Re: [PATCH 1/6] x86, nmi: Implement delayed irq_work mechanism to handle lost NMIs

From: Don Zickus
Date: Wed May 21 2014 - 12:46:16 EST


On Wed, May 21, 2014 at 12:29:34PM +0200, Peter Zijlstra wrote:
> On Thu, May 15, 2014 at 03:25:44PM -0400, Don Zickus wrote:
> > +DEFINE_PER_CPU(bool, nmi_delayed_work_pending);
> > +
> > +static void nmi_delayed_work_func(struct irq_work *irq_work)
> > +{
> > + DECLARE_BITMAP(nmi_mask, NR_CPUS);
>
> That's _far_ too big for on-stack, 4k cpus would make that 512 bytes.
>
> > + cpumask_t *mask;
> > +
> > + preempt_disable();
>
> That's superfluous, irq_work's are guaranteed to be called with IRQs
> disabled.
>
> > +
> > + /*
> > + * Can't use send_IPI_self here because it will
> > + * send an NMI in IRQ context which is not what
> > + * we want. Create a cpumask for local cpu and
> > + * force an IPI the normal way (not the shortcut).
> > + */
> > + bitmap_zero(nmi_mask, NR_CPUS);
> > + mask = to_cpumask(nmi_mask);
> > + cpu_set(smp_processor_id(), *mask);
> > +
> > + __this_cpu_xchg(nmi_delayed_work_pending, true);
>
> Why is this xchg and not __this_cpu_write() ?
>
> > + apic->send_IPI_mask(to_cpumask(nmi_mask), NMI_VECTOR);
>
> What's wrong with apic->send_IPI_self(NMI_VECTOR); ?

I tried to explain that in my comment above. IPI_self uses the shortcut
method to send IPIs which means the NMI_VECTOR will be delivered in IRQ
context _not_ NMI context. :-( This is why I do the whole silly dance.

I am open to better options.
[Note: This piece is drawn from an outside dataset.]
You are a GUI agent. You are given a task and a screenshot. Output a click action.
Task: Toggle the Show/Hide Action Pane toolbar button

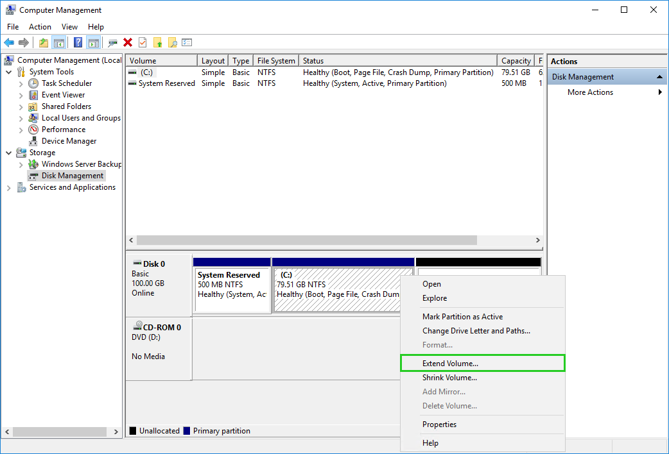click(x=93, y=42)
We might be able to patch IPI_self but I am
not sure why it didn't special case the NMI_VECTOR to begin with (like the
other handlers seem to do).

>
> > +
> > + preempt_enable();
> > +}
> > +
> > +struct irq_work nmi_delayed_work =
> > +{
> > + .func = nmi_delayed_work_func,
> > + .flags = IRQ_WORK_LAZY,
> > +};
>
> OK, so I don't particularly like the LAZY stuff and was hoping to remove
> it before more users could show up... apparently I'm too late :-(
>
> Frederic, I suppose this means dual lists.

Again I am open to suggestions here. I just wanted a little delay somehow
(a few ticks ideally). The IRQ_WORK_LAZY seemed to be good enough for me
for now so I chose it.

>
> > +static bool nmi_queue_work_clear(void)
> > +{
> > + bool set = __this_cpu_read(nmi_delayed_work_pending);
> > +
> > + __this_cpu_write(nmi_delayed_work_pending, false);
> > +
> > + return set;
> > +}
>
> That's a test-and-clear, the name doesn't reflect this. And here you do
> _not_ use xchg where you actually could have.
>
> That said, try and avoid using xchg() its unconditionally serialized.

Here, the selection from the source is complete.